Extract –
+--

Just before the court documents were sealed, the Washington Times published an article showing why U.S. Attorney General Eric Holder and others responsible for the Fast and Furious scandal want the details of Terry’s murder under wraps:
A now-sealed federal grand jury indictment in the death of Border Patrol agent Brian A. Terry says the Mexican nationals were “patrolling” the rugged desert area of Peck Canyon at about 11:15 p.m. on Dec. 14 with the intent to “intentionally and forcibly assault” Border Patrol agents.
At least two of the Mexicans carried their assault rifles “at the ready position,” one of several details about the attack showing that Mexican smugglers are becoming more aggressive on the U.S. side of the border.
According to the indictment, the Mexicans were “patrolling the area in single-file formation” a dozen miles northwest of the border town of Nogales and — in the darkness of the Arizona night — opened fire on four Border Patrol agents after the agents identified themselves in Spanish as police officers.
Two AK-47 assault rifles found at the scene came from the failed Fast and Furious operation.
Imagine if some corrupt machine politician tried to keep in the dark a metropolitan police department on why politically appointed prosecutors were delaying justice for a mafioso cop-killer and sealing his records. The cops – and the public – wouldn’t stand for it. Neither should the Border Patrol and the American people.
H/T: Mark Hemingway at the Weekly Standard
World Net Daily reports that a rediscovered C-SPAN video shows Eric Holder’s deputy linking the un-stimulating Recovery Act to funding for Project Gunrunner, a sister program to ATF’s Fast and Furious ‘gun-walking’ scheme to track guns sold to Mexican drug cartels.
Here’s the money quote from Deputy Attorney General David Ogden:
“Attorney General Holder and I are taking several new and aggressive steps as part of the administration’s comprehensive plan. Those steps include the following: DOJ’s Drug Enforcement Administration, which already has the largest U.S. drug enforcement presence in Mexico with 11 offices in that country, is placing 16 new DEA positions in southwest border field positions .., uh, field operations, specifically to target Mexican trafficking and associated violence,” he said.

+--

Work order 1 –
Repeat word for word the stretch of the Fast and Furious article from "Just before the" through "of the border.".
Work order 2 –
In the article on the Fast and Furious scandal, when did the indictment say the Mexican nationals were patrolling Peck Canyon?
Work order 3 –
Carry on the article about the Fast and Furious scandal from the point where it ends.

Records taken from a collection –
+--

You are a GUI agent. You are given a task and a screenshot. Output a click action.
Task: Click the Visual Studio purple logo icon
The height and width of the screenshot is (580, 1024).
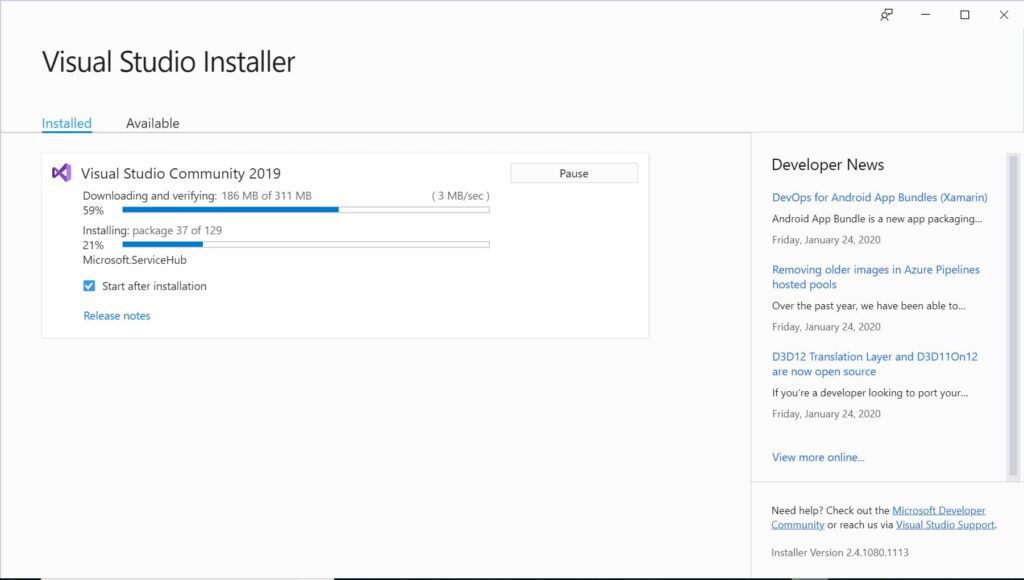pyautogui.click(x=61, y=173)
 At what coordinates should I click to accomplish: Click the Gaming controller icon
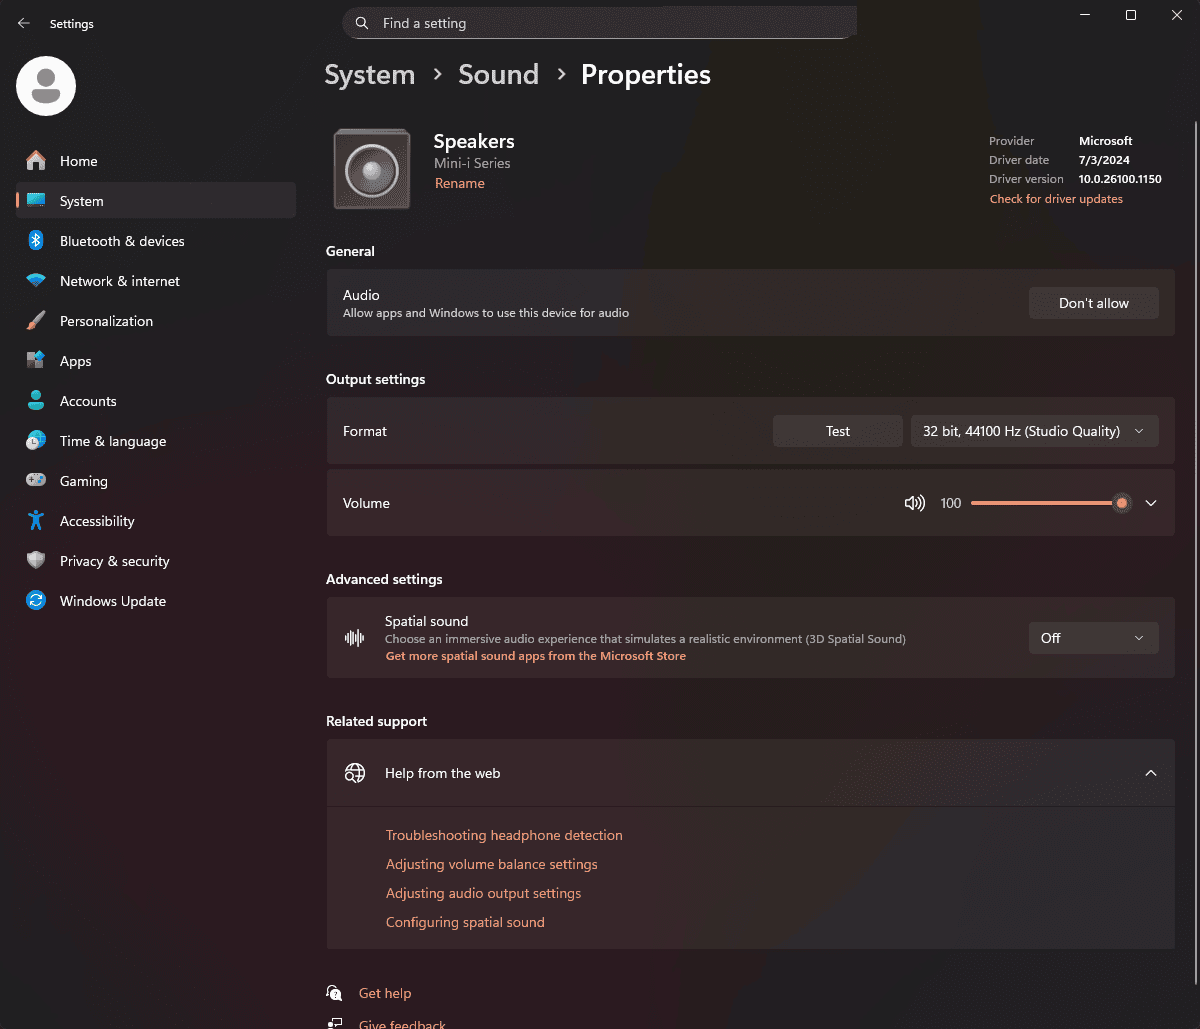[x=36, y=481]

+--

Task result 1 –
Just before the court documents were sealed, the Washington Times published an article showing why U.S. Attorney General Eric Holder and others responsible for the Fast and Furious scandal want the details of Terry’s murder under wraps:
A now-sealed federal grand jury indictment in the death of Border Patrol agent Brian A. Terry says the Mexican nationals were “patrolling” the rugged desert area of Peck Canyon at about 11:15 p.m. on Dec. 14 with the intent to “intentionally and forcibly assault” Border Patrol agents.
At least two of the Mexicans carried their assault rifles “at the ready position,” one of several details about the attack showing that Mexican smugglers are becoming more aggressive on the U.S. side of the border.

Task result 2 –
At about 11:15 p.m. on Dec. 14.

Task result 3 –
“The DEA is also deploying four new mobile enforcement teams to specifically target Mexican methamphetamine trafficking both along the border and in U.S. cities impacted by the cartels,” he continued.
“DOJ’s bureau of Alcohol, Tobacco, Firearms and Explosives is increasing its efforts by adding 37 new employees and three new offices, using $10 million in Recovery Act funds and redeploying 100 personnel to the southwest border in the next 45 days to fortify its Project Gunrunner, which is aimed at disrupting arms trafficking between the United States and Mexico,” he said. (Emphasis added)
The date of the press conference: March 24, 2009. That’s fifteen months prior to the June 2010 memos that earlier this week showed Holder lying to Congress about when he was first aware of the ATF programs.
Holder has no credibility left. It’s time to fire him, immediately.
It certainly looks like U.S. Attorney General Eric Holder lied to Congress when he said on May 3rd of this year that “I’m not sure of the exact date, but I probably heard about Fast and Furious for the first time over the last few weeks.” The most generous accounting would limit Holder’s knowledge of the international gun scandal to no earlier than the beginning of 2011.
Not so reports CBS News.
Yet internal Justice Department documents show that at least ten months before that hearing, Holder began receiving frequent memos discussing Fast and Furious.
Specifically, memos dating from July, October, and November of 2010. Spinners at Holder’s Department of Justice are trying to cover their boss by saying he misunderstood the question about when he first heard about Fast and Furious and its criminally negligent gun-walking element.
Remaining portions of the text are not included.